Requirements:
1. In the Label Studio note, at what path does the local file server make files available?
2. List every section heading that appears in the Label Studio note.
3. Rewrite the stretch of the Label Studio note from "label-studio start --port" through "tasks for free.", putting "annotator" in place of "labeler".

Article:
Now your project has two tasks per JPEG: the imported one (with predictions, what you want) and the Source-Storage-created one (bare, useless). The LS UI shows them as separate tasks; labelers click into the wrong half; you find out about it a day later when you check what got labeled.
Worse, if Source Storage runs a sync, it will spawn tasks for .DS_Store, half-rendered JPEGs from a crashed run, the .dvc cache, etc. Task count explodes.
What works instead
Skip Source Storage entirely. Use Label Studio’s local-files server:
export LOCAL_FILES_SERVING_ENABLED=true
export LOCAL_FILES_DOCUMENT_ROOT="$(pwd)/data"
label-studio start --port 8080 --data-dir data/label-studio-data
That turns on a local file server at /data/local-files/?d=<rel>, where <rel> is a path relative to LOCAL_FILES_DOCUMENT_ROOT. Now in your task JSON, you reference files like:
{
"data": {
"frame": "/data/local-files/?d=review_frames/ego/demo/001/frame_000090.jpg"
}
}
LS serves the file when the labeler opens the task. No Source Storage, no phantom tasks, no auto-sync. You control which files become tasks by what’s in your Import JSON.
Why Source Storage exists at all
It’s genuinely useful when you don’t have a pre-annotation pipeline — when the files are the work units and you want LS to be the source of truth for “what needs labeling”. For greenfield labeling, point Source Storage at a bucket and you get tasks for free.
The moment you have a pipeline that generates predictions per task, that mental model breaks: the task’s identity now lives in the pipeline’s output JSON, not in the file. Source Storage and Import are then two systems both trying to own the task list, and they collide.
Recap
- Source Storage auto-creates one task per file under the configured root. On a pre-annotation pipeline, that collides with your Import.
- Use
LOCAL_FILES_SERVING_ENABLED=true+LOCAL_FILES_DOCUMENT_ROOTand reference files as/data/local-files/?d=<rel>in task JSON. - Source Storage is fine for greenfield labeling. It’s wrong for any pipeline where predictions seed the tasks.

Excerpted records:
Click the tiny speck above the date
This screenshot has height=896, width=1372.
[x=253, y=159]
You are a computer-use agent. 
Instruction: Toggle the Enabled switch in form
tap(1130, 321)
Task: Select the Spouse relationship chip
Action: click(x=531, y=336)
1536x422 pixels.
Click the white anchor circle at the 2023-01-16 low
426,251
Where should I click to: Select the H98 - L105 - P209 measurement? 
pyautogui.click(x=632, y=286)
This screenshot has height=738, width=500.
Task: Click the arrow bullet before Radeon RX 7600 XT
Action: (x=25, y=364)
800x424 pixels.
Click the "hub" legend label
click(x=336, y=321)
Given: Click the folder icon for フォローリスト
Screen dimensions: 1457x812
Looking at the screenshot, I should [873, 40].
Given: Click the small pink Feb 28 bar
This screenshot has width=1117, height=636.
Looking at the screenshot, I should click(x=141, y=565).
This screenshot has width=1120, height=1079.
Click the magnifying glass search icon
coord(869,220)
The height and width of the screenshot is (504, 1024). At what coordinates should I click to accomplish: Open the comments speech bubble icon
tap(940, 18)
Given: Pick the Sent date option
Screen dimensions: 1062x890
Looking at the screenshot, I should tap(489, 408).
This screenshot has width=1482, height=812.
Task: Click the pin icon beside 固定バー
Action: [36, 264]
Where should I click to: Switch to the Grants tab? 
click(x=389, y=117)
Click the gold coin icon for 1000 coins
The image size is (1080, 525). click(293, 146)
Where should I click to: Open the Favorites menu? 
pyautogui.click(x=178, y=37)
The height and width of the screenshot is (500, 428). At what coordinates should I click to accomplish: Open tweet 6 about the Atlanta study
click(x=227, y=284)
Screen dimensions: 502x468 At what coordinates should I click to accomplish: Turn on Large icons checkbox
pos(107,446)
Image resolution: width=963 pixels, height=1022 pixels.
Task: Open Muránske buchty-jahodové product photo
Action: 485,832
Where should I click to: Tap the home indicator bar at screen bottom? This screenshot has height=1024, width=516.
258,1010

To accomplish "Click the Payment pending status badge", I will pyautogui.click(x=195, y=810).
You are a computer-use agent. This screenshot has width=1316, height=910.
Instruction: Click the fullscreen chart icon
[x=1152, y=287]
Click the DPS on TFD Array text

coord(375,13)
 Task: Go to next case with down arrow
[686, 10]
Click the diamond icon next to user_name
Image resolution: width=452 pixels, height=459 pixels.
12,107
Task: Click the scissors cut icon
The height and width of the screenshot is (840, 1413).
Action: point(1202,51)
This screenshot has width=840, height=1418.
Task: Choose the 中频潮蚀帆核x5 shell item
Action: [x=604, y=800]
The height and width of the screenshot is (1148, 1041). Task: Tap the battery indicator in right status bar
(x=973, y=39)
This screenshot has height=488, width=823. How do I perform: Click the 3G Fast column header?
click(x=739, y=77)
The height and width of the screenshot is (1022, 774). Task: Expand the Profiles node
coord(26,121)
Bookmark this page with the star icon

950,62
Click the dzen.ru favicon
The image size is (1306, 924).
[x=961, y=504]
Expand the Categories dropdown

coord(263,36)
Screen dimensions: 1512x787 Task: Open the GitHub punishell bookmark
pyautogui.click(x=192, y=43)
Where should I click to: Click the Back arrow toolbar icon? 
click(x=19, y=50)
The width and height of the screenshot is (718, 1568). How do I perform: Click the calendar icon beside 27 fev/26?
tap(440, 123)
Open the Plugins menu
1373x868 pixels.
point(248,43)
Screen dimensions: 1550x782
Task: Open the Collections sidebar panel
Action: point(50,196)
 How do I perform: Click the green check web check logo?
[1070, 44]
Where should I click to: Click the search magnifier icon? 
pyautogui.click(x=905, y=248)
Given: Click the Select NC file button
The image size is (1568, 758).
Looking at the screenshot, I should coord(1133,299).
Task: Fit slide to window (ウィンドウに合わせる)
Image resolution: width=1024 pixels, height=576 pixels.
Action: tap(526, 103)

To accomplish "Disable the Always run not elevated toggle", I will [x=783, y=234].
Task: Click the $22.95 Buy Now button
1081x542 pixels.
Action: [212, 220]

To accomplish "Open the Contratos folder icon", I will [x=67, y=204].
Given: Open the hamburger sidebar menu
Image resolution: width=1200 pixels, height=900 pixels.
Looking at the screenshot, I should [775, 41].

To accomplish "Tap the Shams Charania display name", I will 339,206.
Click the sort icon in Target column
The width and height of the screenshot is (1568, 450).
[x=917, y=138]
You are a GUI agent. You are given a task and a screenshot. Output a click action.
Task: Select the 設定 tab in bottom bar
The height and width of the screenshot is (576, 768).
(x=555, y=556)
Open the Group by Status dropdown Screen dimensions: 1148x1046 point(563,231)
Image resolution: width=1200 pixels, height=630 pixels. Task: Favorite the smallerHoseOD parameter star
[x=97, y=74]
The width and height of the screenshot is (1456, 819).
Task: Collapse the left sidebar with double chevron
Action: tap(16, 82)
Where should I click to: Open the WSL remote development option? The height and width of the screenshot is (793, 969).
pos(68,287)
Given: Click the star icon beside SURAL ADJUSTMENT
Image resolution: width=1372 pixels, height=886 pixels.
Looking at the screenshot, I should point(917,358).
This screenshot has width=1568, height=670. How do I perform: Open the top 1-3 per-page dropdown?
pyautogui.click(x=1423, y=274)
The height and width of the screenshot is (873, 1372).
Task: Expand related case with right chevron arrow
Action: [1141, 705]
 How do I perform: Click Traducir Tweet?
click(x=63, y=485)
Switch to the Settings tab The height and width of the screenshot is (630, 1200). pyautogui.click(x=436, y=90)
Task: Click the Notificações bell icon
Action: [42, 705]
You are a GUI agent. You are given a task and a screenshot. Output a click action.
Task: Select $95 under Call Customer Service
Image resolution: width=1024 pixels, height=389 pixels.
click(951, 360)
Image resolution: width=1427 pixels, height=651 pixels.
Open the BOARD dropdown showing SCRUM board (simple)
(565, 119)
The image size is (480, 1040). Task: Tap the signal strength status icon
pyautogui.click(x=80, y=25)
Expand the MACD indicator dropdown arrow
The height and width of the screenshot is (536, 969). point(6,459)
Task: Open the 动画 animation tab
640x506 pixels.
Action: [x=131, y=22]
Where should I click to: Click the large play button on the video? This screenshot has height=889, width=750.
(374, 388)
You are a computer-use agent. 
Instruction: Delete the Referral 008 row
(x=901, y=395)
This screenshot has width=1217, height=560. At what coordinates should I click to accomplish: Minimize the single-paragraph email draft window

Outputs:
1. At /data/local-files/?d=<rel>, where <rel> is a path relative to LOCAL_FILES_DOCUMENT_ROOT.

2.
What works instead
Why Source Storage exists at all
Recap

3.
label-studio start --port 8080 --data-dir data/label-studio-data
That turns on a local file server at /data/local-files/?d=<rel>, where <rel> is a path relative to LOCAL_FILES_DOCUMENT_ROOT. Now in your task JSON, you reference files like:
{
"data": {
"frame": "/data/local-files/?d=review_frames/ego/demo/001/frame_000090.jpg"
}
}
LS serves the file when the annotator opens the task. No Source Storage, no phantom tasks, no auto-sync. You control which files become tasks by what’s in your Import JSON.
Why Source Storage exists at all
It’s genuinely useful when you don’t have a pre-annotation pipeline — when the files are the work units and you want LS to be the source of truth for “what needs labeling”. For greenfield labeling, point Source Storage at a bucket and you get tasks for free.